> WORK INSTRUCTIONS: Give the rows again, swapping each "GUI agent" for "screen agent" and leaving the rest unchanged.

> RECORDS PROVIDED:
########################################
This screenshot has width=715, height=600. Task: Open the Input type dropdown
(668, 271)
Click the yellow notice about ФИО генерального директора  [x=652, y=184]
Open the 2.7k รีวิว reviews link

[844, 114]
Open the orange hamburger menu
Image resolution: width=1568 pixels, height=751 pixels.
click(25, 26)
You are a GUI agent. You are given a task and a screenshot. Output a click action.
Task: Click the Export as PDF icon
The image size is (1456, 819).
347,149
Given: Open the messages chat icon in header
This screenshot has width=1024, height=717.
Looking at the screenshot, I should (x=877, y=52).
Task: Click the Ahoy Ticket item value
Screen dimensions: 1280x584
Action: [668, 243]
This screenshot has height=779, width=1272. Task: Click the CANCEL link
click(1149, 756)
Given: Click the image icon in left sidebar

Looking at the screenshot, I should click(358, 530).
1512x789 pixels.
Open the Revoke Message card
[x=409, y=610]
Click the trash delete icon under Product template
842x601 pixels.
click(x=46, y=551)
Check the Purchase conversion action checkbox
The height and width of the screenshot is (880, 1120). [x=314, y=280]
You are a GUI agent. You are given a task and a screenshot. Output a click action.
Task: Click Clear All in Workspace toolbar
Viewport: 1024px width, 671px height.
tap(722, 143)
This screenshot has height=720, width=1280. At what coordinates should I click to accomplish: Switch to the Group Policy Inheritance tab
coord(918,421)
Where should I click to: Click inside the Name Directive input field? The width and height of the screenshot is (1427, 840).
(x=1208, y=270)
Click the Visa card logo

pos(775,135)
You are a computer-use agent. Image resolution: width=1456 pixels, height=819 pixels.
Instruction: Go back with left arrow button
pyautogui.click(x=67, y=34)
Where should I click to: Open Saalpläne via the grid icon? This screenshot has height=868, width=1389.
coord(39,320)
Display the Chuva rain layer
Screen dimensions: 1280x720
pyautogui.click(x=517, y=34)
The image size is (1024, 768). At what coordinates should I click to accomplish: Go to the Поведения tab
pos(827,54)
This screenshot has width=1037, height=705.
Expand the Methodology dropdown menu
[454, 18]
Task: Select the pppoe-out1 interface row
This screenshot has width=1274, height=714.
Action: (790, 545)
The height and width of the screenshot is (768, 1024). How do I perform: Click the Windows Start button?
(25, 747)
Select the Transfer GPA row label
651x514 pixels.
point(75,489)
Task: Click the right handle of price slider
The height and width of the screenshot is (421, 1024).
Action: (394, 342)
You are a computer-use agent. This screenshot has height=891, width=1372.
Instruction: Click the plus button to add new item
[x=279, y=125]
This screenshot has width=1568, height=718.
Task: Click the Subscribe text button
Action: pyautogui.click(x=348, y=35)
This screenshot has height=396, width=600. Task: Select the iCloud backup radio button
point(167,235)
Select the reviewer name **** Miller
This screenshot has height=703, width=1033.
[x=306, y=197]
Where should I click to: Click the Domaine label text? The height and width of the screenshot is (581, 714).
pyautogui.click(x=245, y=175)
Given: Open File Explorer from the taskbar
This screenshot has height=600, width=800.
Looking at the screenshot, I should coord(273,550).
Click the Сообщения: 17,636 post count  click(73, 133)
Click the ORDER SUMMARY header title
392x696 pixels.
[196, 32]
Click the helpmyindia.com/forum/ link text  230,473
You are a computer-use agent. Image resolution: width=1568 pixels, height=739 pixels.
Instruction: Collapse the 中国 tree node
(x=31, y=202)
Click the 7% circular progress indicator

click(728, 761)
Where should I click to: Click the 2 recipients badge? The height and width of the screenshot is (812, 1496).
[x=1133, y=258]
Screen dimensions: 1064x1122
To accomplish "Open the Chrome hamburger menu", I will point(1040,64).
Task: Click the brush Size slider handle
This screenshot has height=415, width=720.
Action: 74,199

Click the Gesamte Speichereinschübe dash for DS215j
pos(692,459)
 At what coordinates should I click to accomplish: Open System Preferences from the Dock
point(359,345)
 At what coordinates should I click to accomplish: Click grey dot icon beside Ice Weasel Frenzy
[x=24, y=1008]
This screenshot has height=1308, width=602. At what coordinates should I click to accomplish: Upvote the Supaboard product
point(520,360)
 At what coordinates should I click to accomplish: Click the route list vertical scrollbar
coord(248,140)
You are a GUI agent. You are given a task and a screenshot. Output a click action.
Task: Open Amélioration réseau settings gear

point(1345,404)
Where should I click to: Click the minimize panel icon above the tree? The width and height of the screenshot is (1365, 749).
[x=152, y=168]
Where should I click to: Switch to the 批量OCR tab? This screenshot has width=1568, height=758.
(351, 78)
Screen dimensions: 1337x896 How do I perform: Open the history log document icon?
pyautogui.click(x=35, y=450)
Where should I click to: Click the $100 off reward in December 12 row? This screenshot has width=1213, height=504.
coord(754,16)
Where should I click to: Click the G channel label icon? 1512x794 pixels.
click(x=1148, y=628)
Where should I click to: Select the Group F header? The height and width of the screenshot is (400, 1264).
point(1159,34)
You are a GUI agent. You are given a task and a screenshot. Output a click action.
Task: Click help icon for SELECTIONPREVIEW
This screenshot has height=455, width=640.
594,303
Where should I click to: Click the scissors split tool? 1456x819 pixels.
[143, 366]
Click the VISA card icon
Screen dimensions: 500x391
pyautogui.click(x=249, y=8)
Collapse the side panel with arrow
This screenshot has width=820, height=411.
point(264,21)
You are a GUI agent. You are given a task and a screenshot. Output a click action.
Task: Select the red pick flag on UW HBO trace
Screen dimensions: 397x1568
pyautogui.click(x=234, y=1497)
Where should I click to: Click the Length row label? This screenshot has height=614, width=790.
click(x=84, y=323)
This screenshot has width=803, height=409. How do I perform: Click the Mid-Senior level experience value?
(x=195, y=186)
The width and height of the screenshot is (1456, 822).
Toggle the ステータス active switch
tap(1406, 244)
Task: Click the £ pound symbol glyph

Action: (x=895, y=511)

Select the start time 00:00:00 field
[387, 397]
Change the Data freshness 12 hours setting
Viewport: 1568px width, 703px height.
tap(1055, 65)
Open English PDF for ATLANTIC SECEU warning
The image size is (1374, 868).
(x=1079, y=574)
########################################
> ANSWER TO THE TASK:
This screenshot has width=715, height=600. Task: Open the Input type dropdown
(668, 271)
Click the yellow notice about ФИО генерального директора  [x=652, y=184]
Open the 2.7k รีวิว reviews link

[844, 114]
Open the orange hamburger menu
Image resolution: width=1568 pixels, height=751 pixels.
click(25, 26)
You are a screen agent. You are given a task and a screenshot. Output a click action.
Task: Click the Export as PDF icon
The image size is (1456, 819).
347,149
Given: Open the messages chat icon in header
This screenshot has width=1024, height=717.
Looking at the screenshot, I should (x=877, y=52).
Task: Click the Ahoy Ticket item value
Screen dimensions: 1280x584
Action: [668, 243]
This screenshot has height=779, width=1272. Task: Click the CANCEL link
click(1149, 756)
Given: Click the image icon in left sidebar

Looking at the screenshot, I should click(358, 530).
1512x789 pixels.
Open the Revoke Message card
[x=409, y=610]
Click the trash delete icon under Product template
842x601 pixels.
click(x=46, y=551)
Check the Purchase conversion action checkbox
The height and width of the screenshot is (880, 1120). [x=314, y=280]
You are a screen agent. You are given a task and a screenshot. Output a click action.
Task: Click Clear All in Workspace toolbar
Viewport: 1024px width, 671px height.
tap(722, 143)
This screenshot has height=720, width=1280. At what coordinates should I click to accomplish: Switch to the Group Policy Inheritance tab
coord(918,421)
Where should I click to: Click inside the Name Directive input field? The width and height of the screenshot is (1427, 840).
(x=1208, y=270)
Click the Visa card logo

pos(775,135)
You are a computer-use agent. Image resolution: width=1456 pixels, height=819 pixels.
Instruction: Go back with left arrow button
pyautogui.click(x=67, y=34)
Where should I click to: Open Saalpläne via the grid icon? This screenshot has height=868, width=1389.
coord(39,320)
Display the Chuva rain layer
Screen dimensions: 1280x720
pyautogui.click(x=517, y=34)
The image size is (1024, 768). At what coordinates should I click to accomplish: Go to the Поведения tab
pos(827,54)
This screenshot has width=1037, height=705.
Expand the Methodology dropdown menu
[454, 18]
Task: Select the pppoe-out1 interface row
This screenshot has width=1274, height=714.
Action: (790, 545)
The height and width of the screenshot is (768, 1024). How do I perform: Click the Windows Start button?
(25, 747)
Select the Transfer GPA row label
651x514 pixels.
point(75,489)
Task: Click the right handle of price slider
The height and width of the screenshot is (421, 1024).
Action: (394, 342)
You are a computer-use agent. This screenshot has height=891, width=1372.
Instruction: Click the plus button to add new item
[x=279, y=125]
This screenshot has width=1568, height=718.
Task: Click the Subscribe text button
Action: pyautogui.click(x=348, y=35)
This screenshot has height=396, width=600. Task: Select the iCloud backup radio button
point(167,235)
Select the reviewer name **** Miller
This screenshot has height=703, width=1033.
[x=306, y=197]
Where should I click to: Click the Domaine label text? The height and width of the screenshot is (581, 714).
pyautogui.click(x=245, y=175)
Given: Open File Explorer from the taskbar
This screenshot has height=600, width=800.
Looking at the screenshot, I should coord(273,550).
Click the Сообщения: 17,636 post count  click(73, 133)
Click the ORDER SUMMARY header title
392x696 pixels.
[196, 32]
Click the helpmyindia.com/forum/ link text  230,473
You are a computer-use agent. Image resolution: width=1568 pixels, height=739 pixels.
Instruction: Collapse the 中国 tree node
(x=31, y=202)
Click the 7% circular progress indicator

click(728, 761)
Where should I click to: Click the 2 recipients badge? The height and width of the screenshot is (812, 1496).
[x=1133, y=258]
Screen dimensions: 1064x1122
To accomplish "Open the Chrome hamburger menu", I will point(1040,64).
Task: Click the brush Size slider handle
This screenshot has height=415, width=720.
Action: 74,199

Click the Gesamte Speichereinschübe dash for DS215j
pos(692,459)
 At what coordinates should I click to accomplish: Open System Preferences from the Dock
point(359,345)
 At what coordinates should I click to accomplish: Click grey dot icon beside Ice Weasel Frenzy
[x=24, y=1008]
This screenshot has height=1308, width=602. At what coordinates should I click to accomplish: Upvote the Supaboard product
point(520,360)
 At what coordinates should I click to accomplish: Click the route list vertical scrollbar
coord(248,140)
You are a screen agent. You are given a task and a screenshot. Output a click action.
Task: Open Amélioration réseau settings gear

point(1345,404)
Where should I click to: Click the minimize panel icon above the tree? The width and height of the screenshot is (1365, 749).
[x=152, y=168]
Where should I click to: Switch to the 批量OCR tab? This screenshot has width=1568, height=758.
(351, 78)
Screen dimensions: 1337x896 How do I perform: Open the history log document icon?
pyautogui.click(x=35, y=450)
Where should I click to: Click the $100 off reward in December 12 row? This screenshot has width=1213, height=504.
coord(754,16)
Where should I click to: Click the G channel label icon? 1512x794 pixels.
click(x=1148, y=628)
Where should I click to: Select the Group F header? The height and width of the screenshot is (400, 1264).
point(1159,34)
You are a screen agent. You are given a task and a screenshot. Output a click action.
Task: Click help icon for SELECTIONPREVIEW
This screenshot has height=455, width=640.
594,303
Where should I click to: Click the scissors split tool? 1456x819 pixels.
[143, 366]
Click the VISA card icon
Screen dimensions: 500x391
pyautogui.click(x=249, y=8)
Collapse the side panel with arrow
This screenshot has width=820, height=411.
point(264,21)
You are a screen agent. You are given a task and a screenshot. Output a click action.
Task: Select the red pick flag on UW HBO trace
Screen dimensions: 397x1568
pyautogui.click(x=234, y=1497)
Where should I click to: Click the Length row label? This screenshot has height=614, width=790.
click(x=84, y=323)
This screenshot has width=803, height=409. How do I perform: Click the Mid-Senior level experience value?
(x=195, y=186)
The width and height of the screenshot is (1456, 822).
Toggle the ステータス active switch
tap(1406, 244)
Task: Click the £ pound symbol glyph

Action: (x=895, y=511)

Select the start time 00:00:00 field
[387, 397]
Change the Data freshness 12 hours setting
Viewport: 1568px width, 703px height.
tap(1055, 65)
Open English PDF for ATLANTIC SECEU warning
The image size is (1374, 868).
(x=1079, y=574)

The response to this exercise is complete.